What you need to do
Starting with the row that contains "Click the Kind of beer column header" and going on through the row that contains "Action: (x=42, y=216)", give those rows again with "icon" replaced by "button" and everything else unchanged. Leave the pictures out of your answer.

Records provided
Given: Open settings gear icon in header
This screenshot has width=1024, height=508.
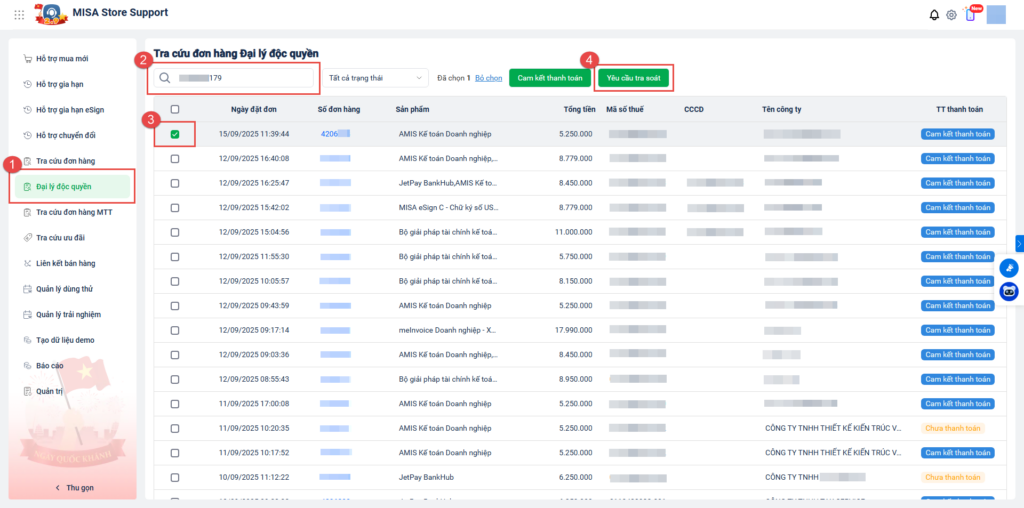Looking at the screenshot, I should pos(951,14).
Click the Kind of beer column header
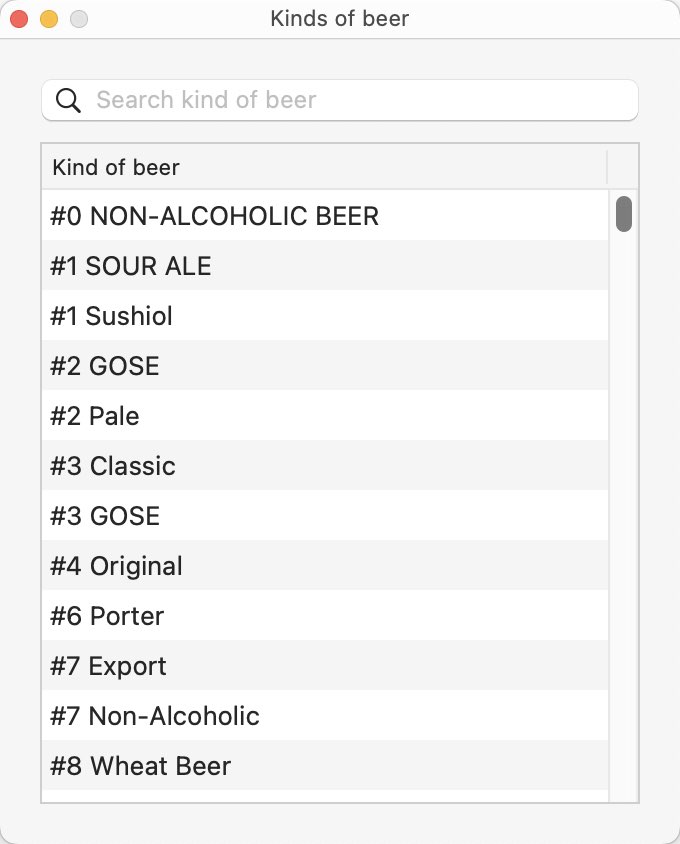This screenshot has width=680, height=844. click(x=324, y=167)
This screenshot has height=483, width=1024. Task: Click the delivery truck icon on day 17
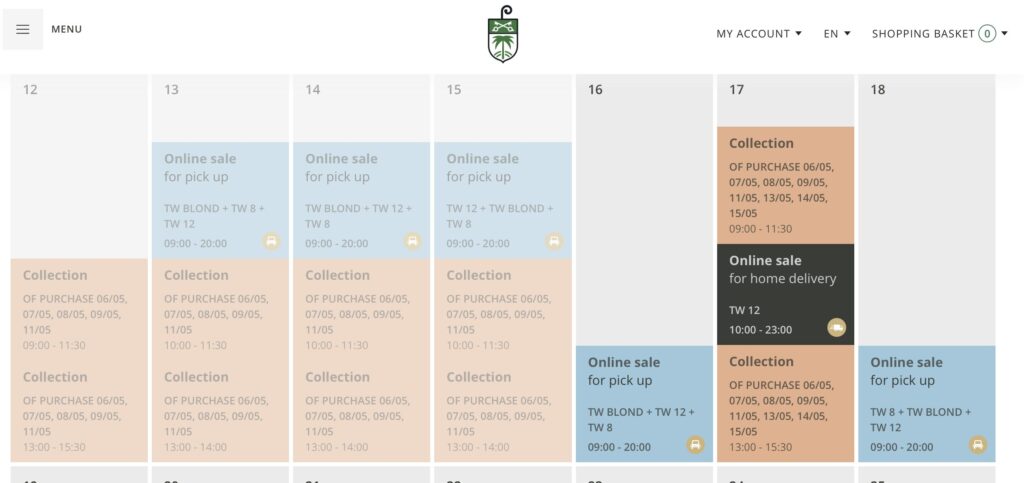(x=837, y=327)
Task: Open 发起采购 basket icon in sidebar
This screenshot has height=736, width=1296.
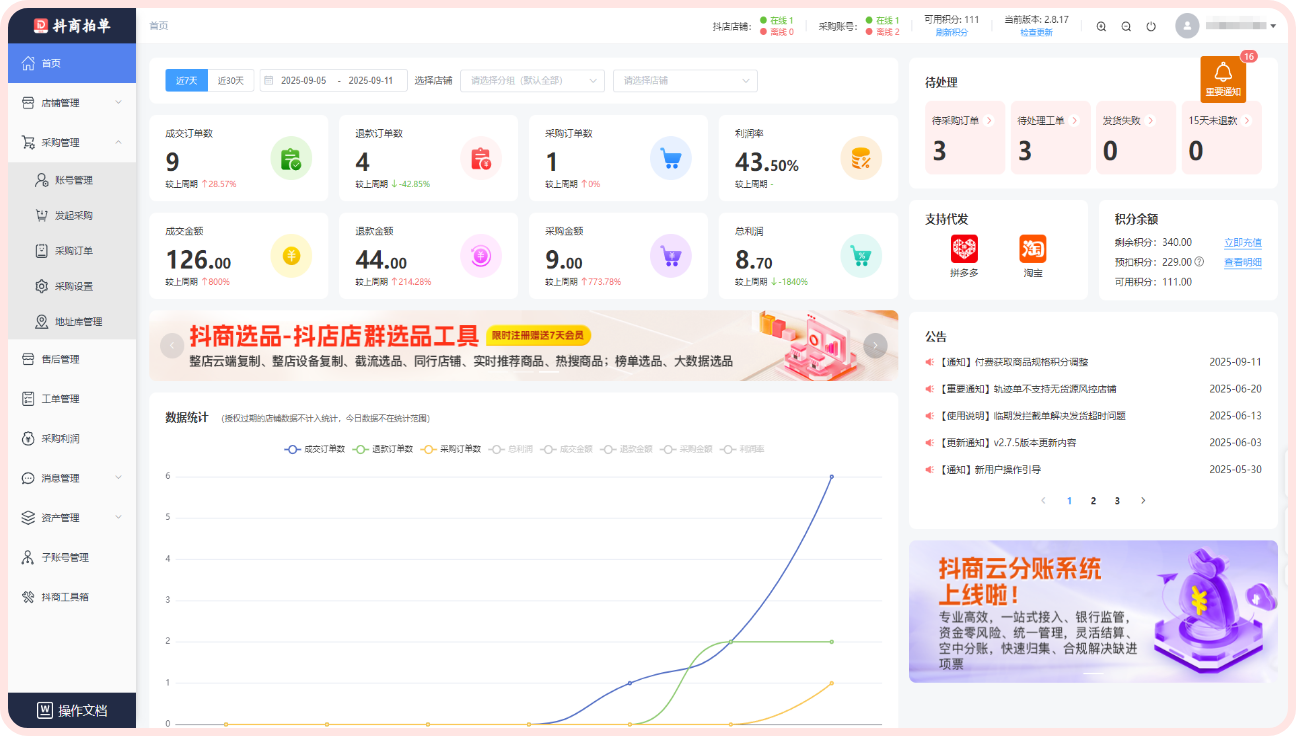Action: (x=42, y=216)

---

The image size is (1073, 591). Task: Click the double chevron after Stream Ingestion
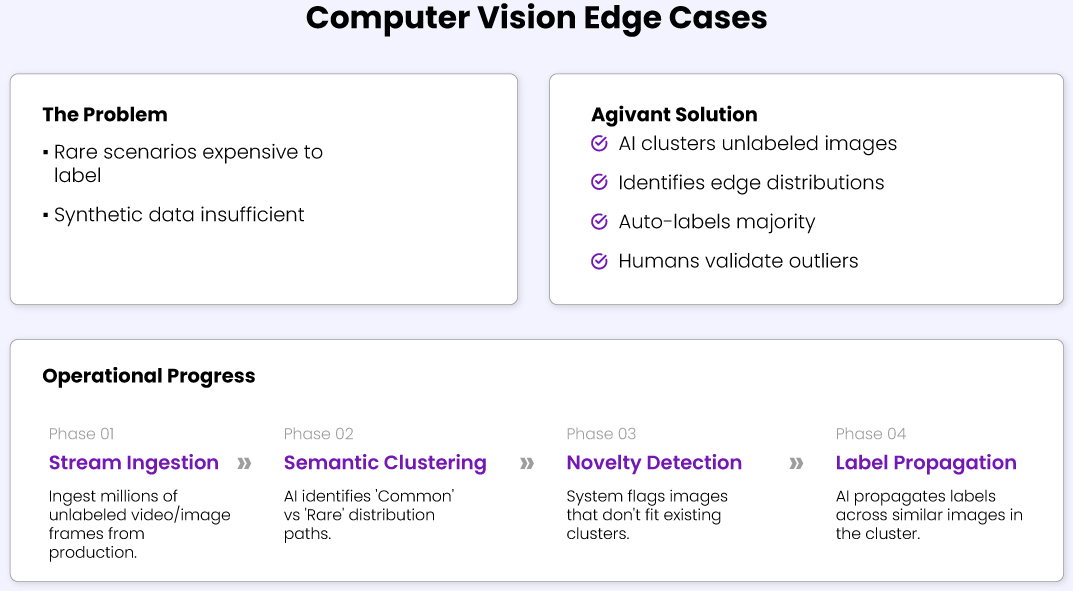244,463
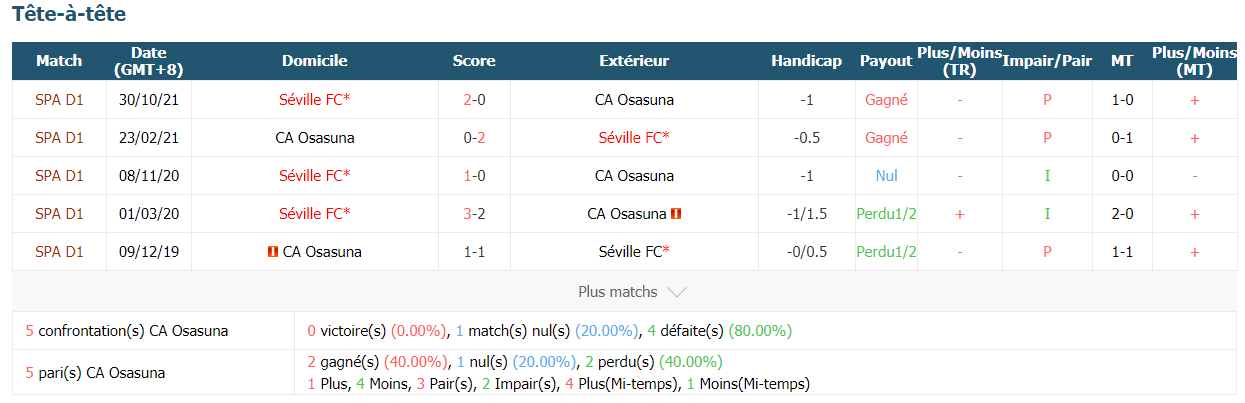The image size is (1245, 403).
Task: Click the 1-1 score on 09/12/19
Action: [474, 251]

Completed task
Click the Kind of beer column header
This screenshot has width=680, height=844. click(x=324, y=167)
This screenshot has height=483, width=1024. Task: Click the delivery truck button on day 17
(x=837, y=327)
Task: Open 发起采购 basket button in sidebar
This screenshot has height=736, width=1296.
Action: (x=42, y=216)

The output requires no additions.